Re: [PATCH v3 1/1] vfio/nvgpu: Add vfio pci variant module for grace hopper

From: Jason Gunthorpe
Date: Tue Jun 06 2023 - 20:14:24 EST


On Tue, Jun 06, 2023 at 03:30:57PM -0600, Alex Williamson wrote:
> > To emulate PCI, someone, somewhere, has to fix this mismatch up.
> >
> > So given choices
> > 1) Qemu sees a special NVIDIA thing and fixes it
> > 2) Qemu sees a VFIO_PCI_BAR0_REGION with an odd size and fixes it
> > 3) Kernel lies and makes a power-2 size and it fixes it
> >
> > 2 seems the most forward looking and reusable.
>
> What?! It's not just a matter of fixing it. The vfio-pci uAPI should
> never return a BAR region that's not compatible as a BAR.

Why? But OK, if you don't like then then let's call it
VFIO_PCI_BAR0_REGION_NOT_POW2. Not seeing that it really helps so
much..

> It's incorrectly sized, it does special things with mmap under the
> covers, and it doesn't honor the memory enable bit.

The mmap attributes stuff is not uAPI visible, so it doesn't matter.

Normal vfio-pci devices will SIGBUS on memory disable, this could do
that if it was really important (I don't think it is)

So we are left with.. The size is weird. Someone has to provide the
fixing to fit that into the PCI config space world because we are
emulating a real PCI device.

The fixing is generic, a generic function does not elevate to create a
vendor uAPI IMHO.

> And then QEMU goes on to ignore this peculiarity when setting up all
> the ACPI features, instead relying on the PCI vendor/device ID when
> it could be using a device specific region to initiate that support.

We really should not rely on vendor regions to trigger device specific
VMM behaviors for a variant driver. If we want to do this better than
vendor/device ID we should have a VFIO ioctl report which variant
driver is running the device so userspace can do whatever.

> > I definately don't think this is important enough to stick a vendor
> > label on it.
>
> How high is the bar for a device specific region? This certainly looks
> and smells like one to me.

I would say if the thing that is showing up on the VM side is not PCI
then maybe a vendor label might make sense.
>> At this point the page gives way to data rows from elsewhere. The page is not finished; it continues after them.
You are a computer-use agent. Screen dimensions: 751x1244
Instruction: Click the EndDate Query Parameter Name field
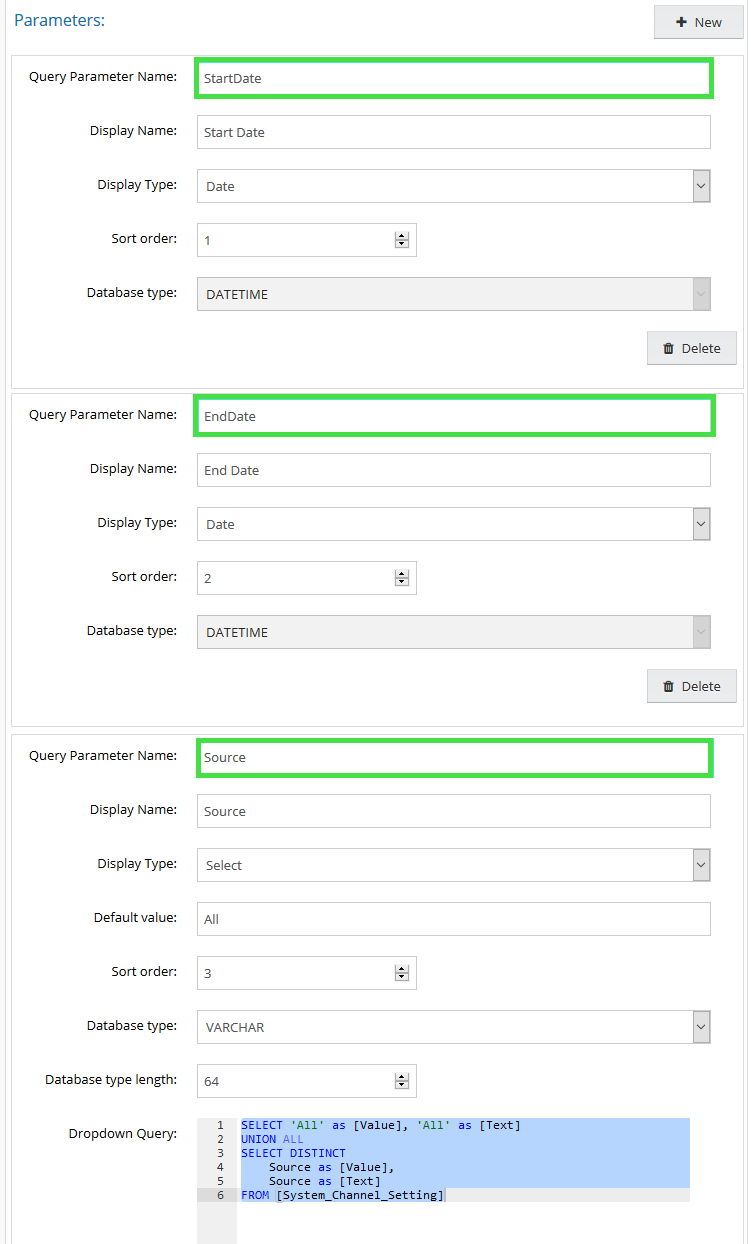[x=453, y=416]
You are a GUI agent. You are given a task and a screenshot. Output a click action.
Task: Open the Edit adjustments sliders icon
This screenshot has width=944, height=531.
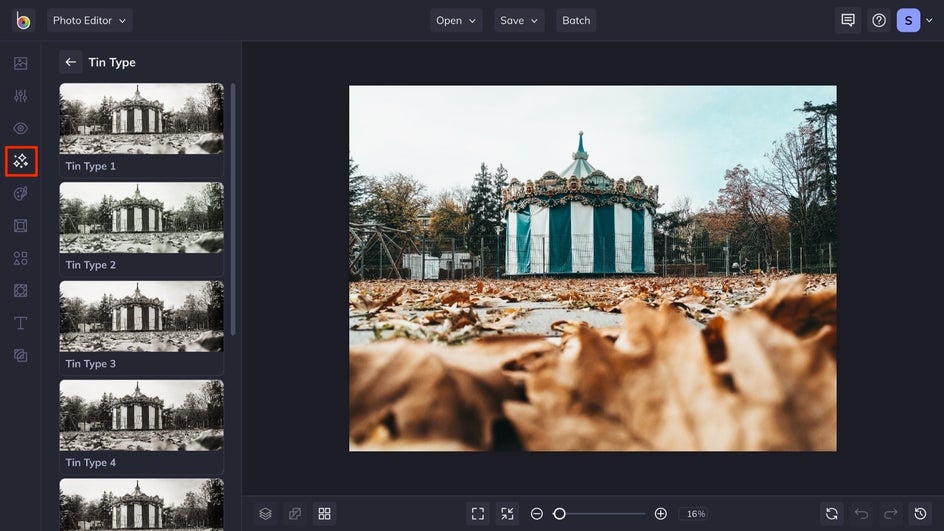(x=21, y=96)
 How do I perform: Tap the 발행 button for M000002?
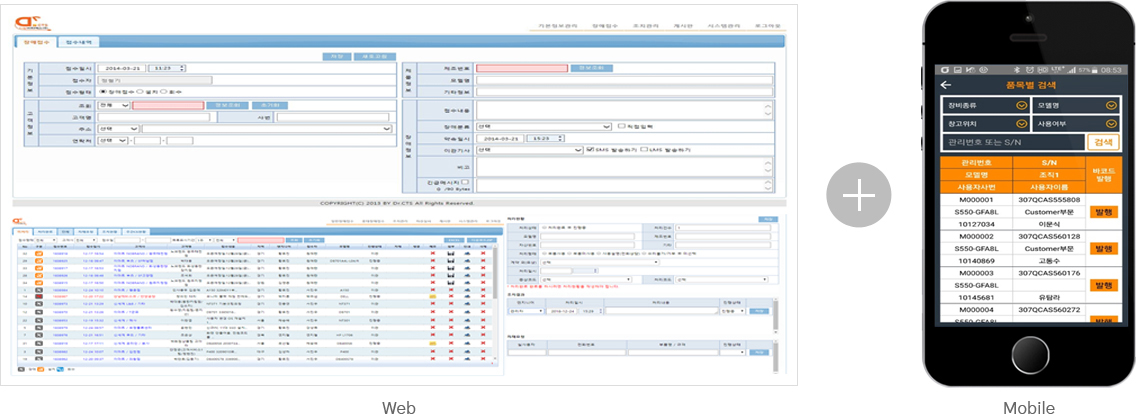pos(1104,249)
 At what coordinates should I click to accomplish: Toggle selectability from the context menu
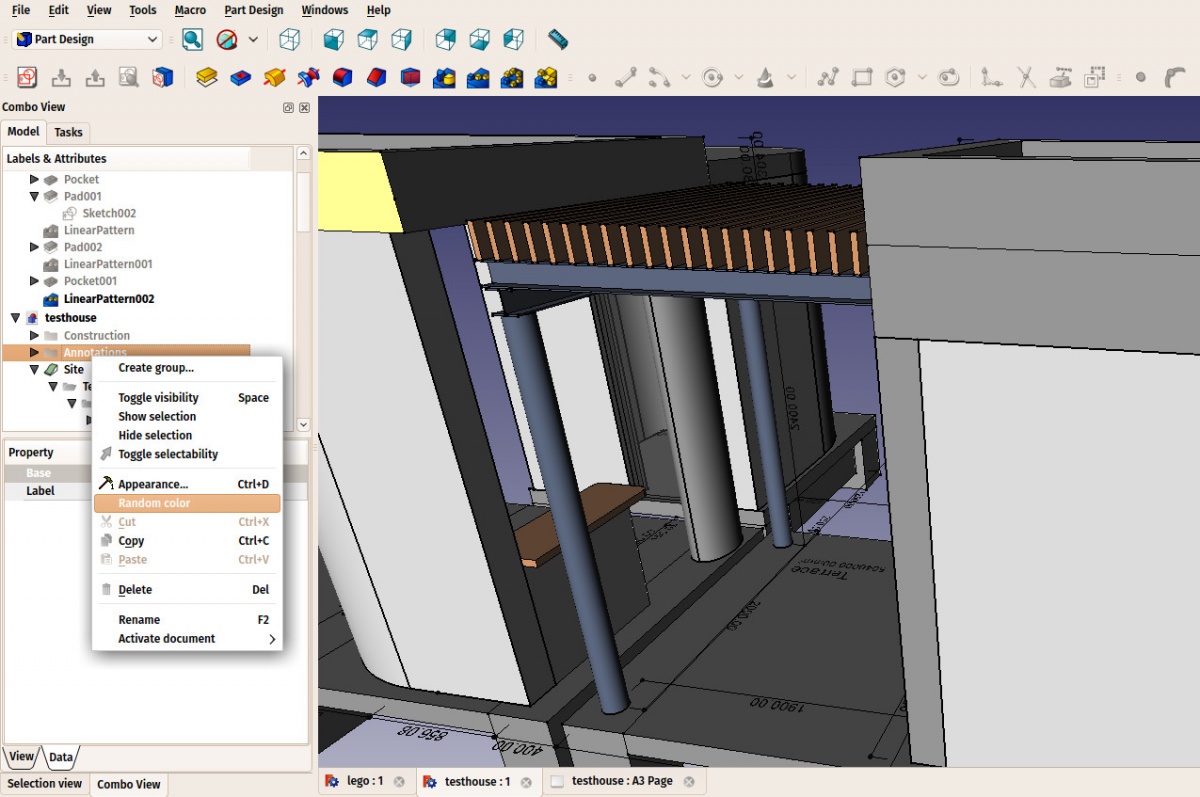coord(167,454)
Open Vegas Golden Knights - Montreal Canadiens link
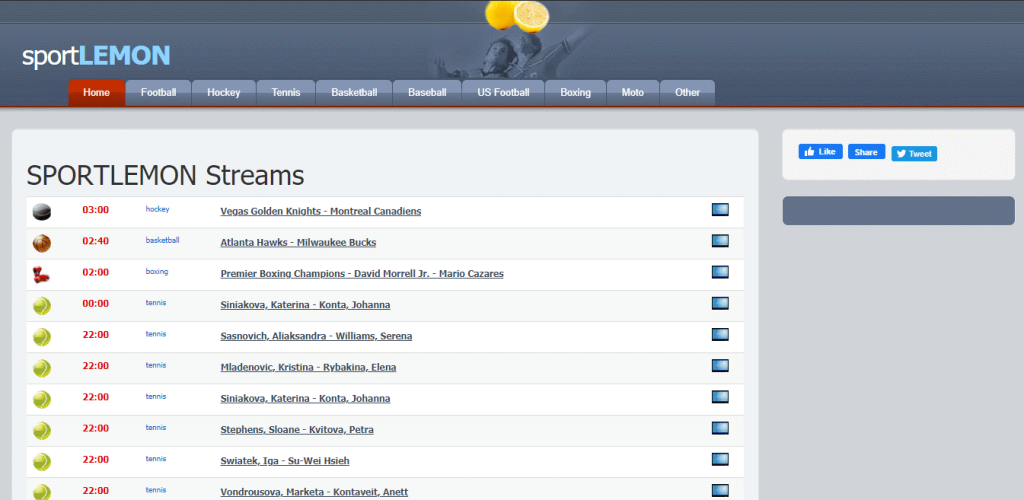This screenshot has height=500, width=1024. [x=321, y=211]
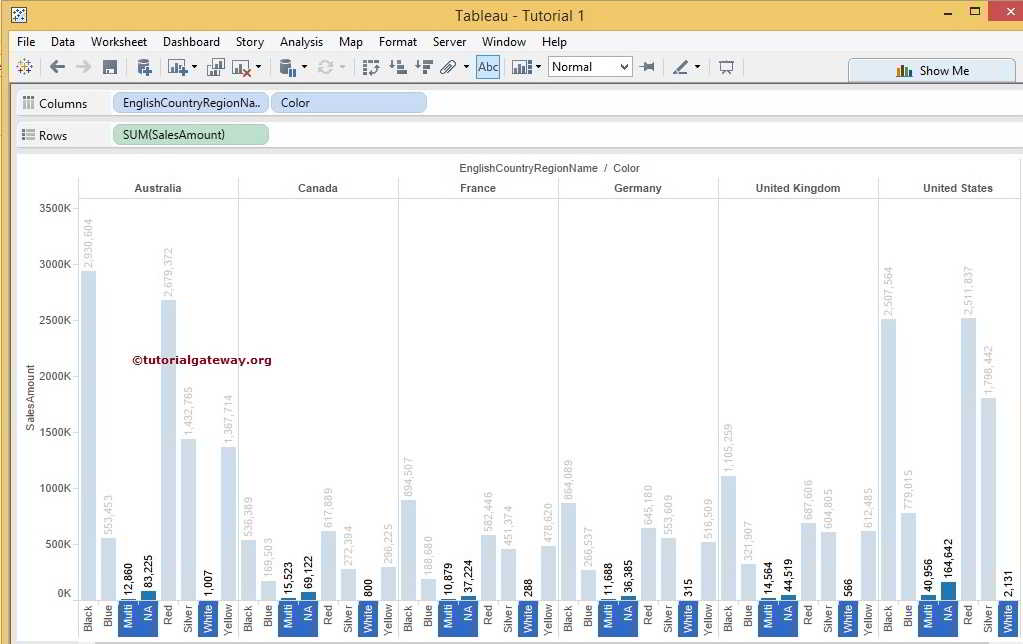Open the Normal fit dropdown
1023x644 pixels.
(626, 67)
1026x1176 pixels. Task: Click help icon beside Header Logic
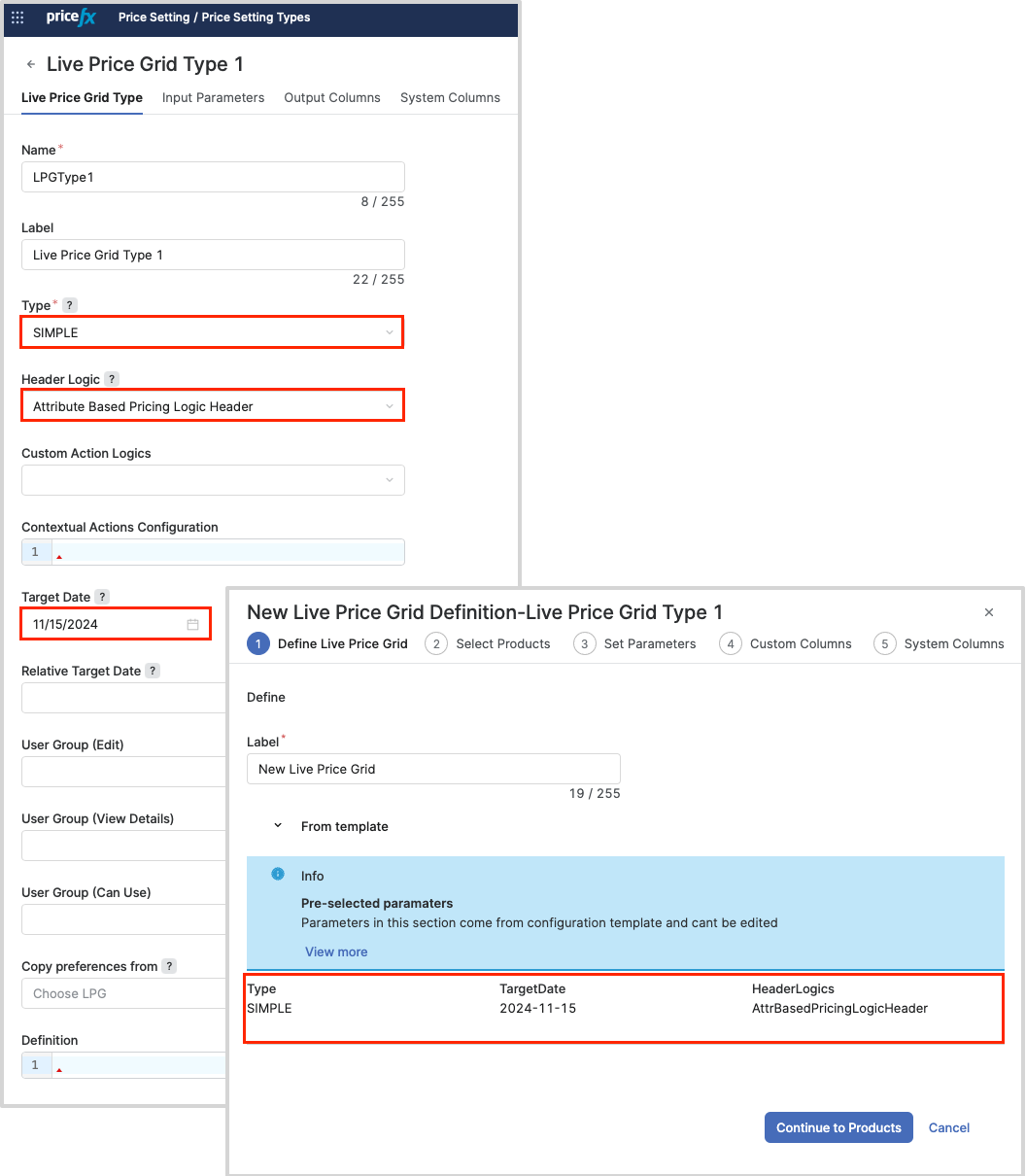point(112,379)
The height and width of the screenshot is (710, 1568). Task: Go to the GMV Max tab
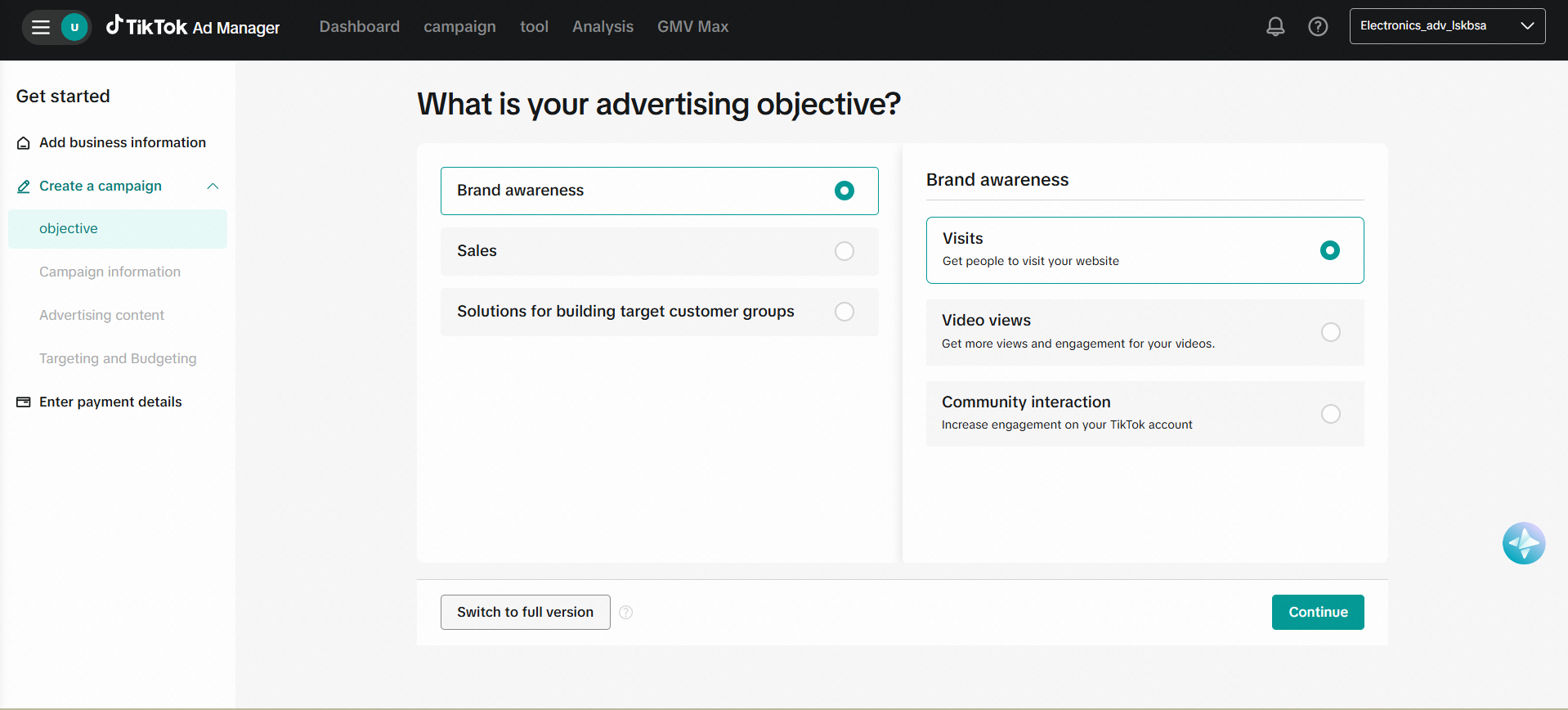[x=692, y=27]
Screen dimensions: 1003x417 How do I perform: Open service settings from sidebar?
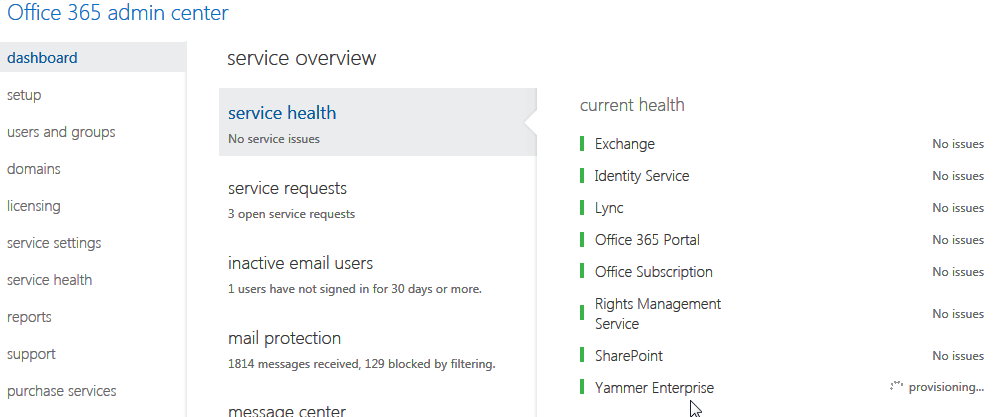[54, 243]
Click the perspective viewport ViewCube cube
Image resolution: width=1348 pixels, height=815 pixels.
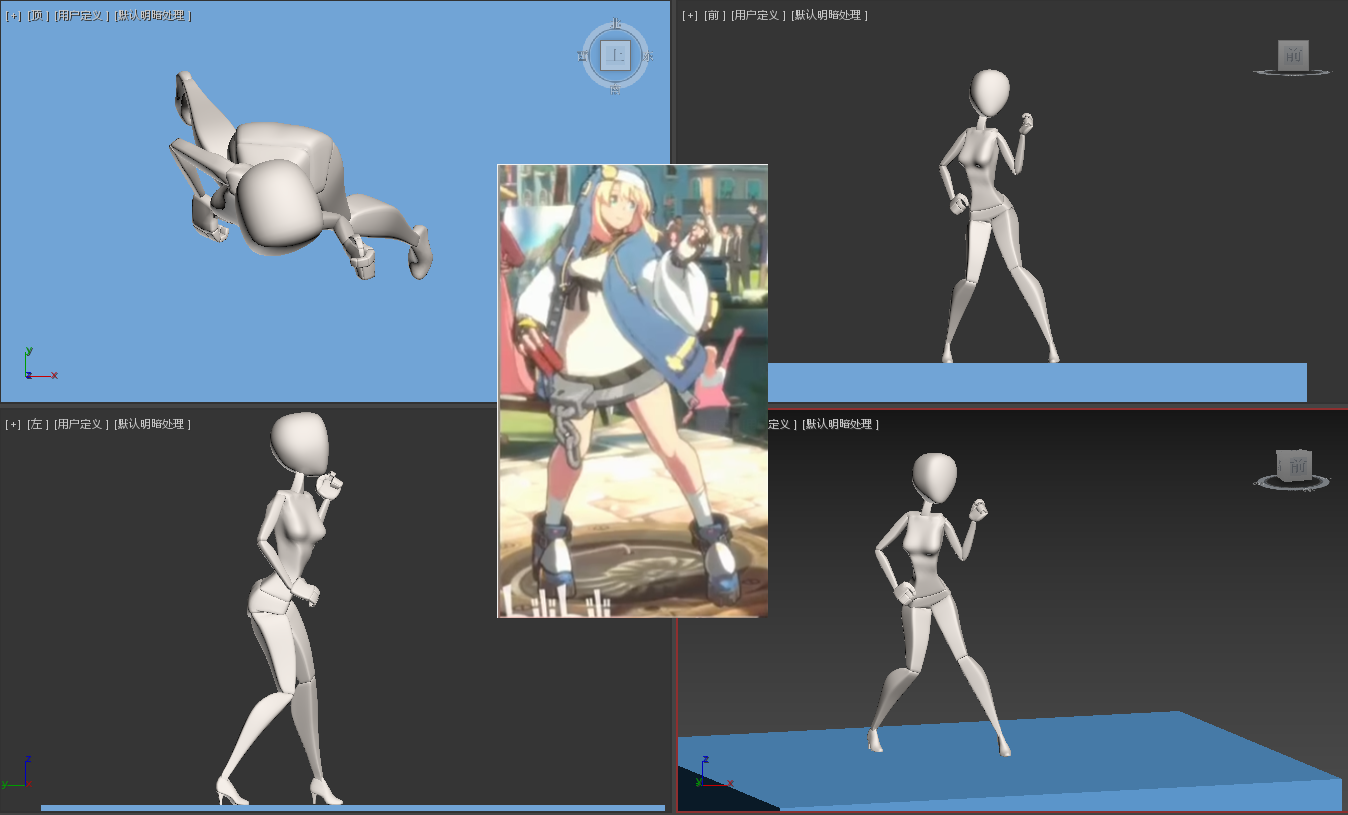click(1294, 465)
> > Broadly, we are looking toward a way for the kernel VFIO variant
> > driver to provide the majority of the "PCI emulation" and the VMM can
> > be general. It is not nice if every PCI emulation type driver needs
> > unique modifications to the VMM to support it. We are planning more
> > than one of these things already, and there are industry standards
> > afoot that will widly open the door here.
>
> Meanwhile every VMM needs a hook to extend non-compliant BAR sizes,
> assuming the kernel will fixup mappings beyond the region extent,

Yes! It is a basically a new generic VFIO ability to allow this size
adaptation. If you don't like this version of the uAPI then lets tweak
it, but it still needs the same basic operation where the kernel tells
userspace that a certain mmap is to be placed in a certain BAR config
space.

> pretend that none of this is a device bug? It really is a very small
> amount of code in QEMU to setup a MemoryRegion based on a device
> specific region and register it as a PCI BAR. The non-standard size is
> a factor here when mapping to the VM address space, but I'm a bit
> surprised to hear an argument for hacking that in the kernel rather
> than userspace.

Well, I'd rather do it in userspace.

> > The only special bit is emulating the weird Grace FW ACPI stuff.
>
> And a device specific region seems like the ideal jumping off point to
> create that memory-only node for this thing.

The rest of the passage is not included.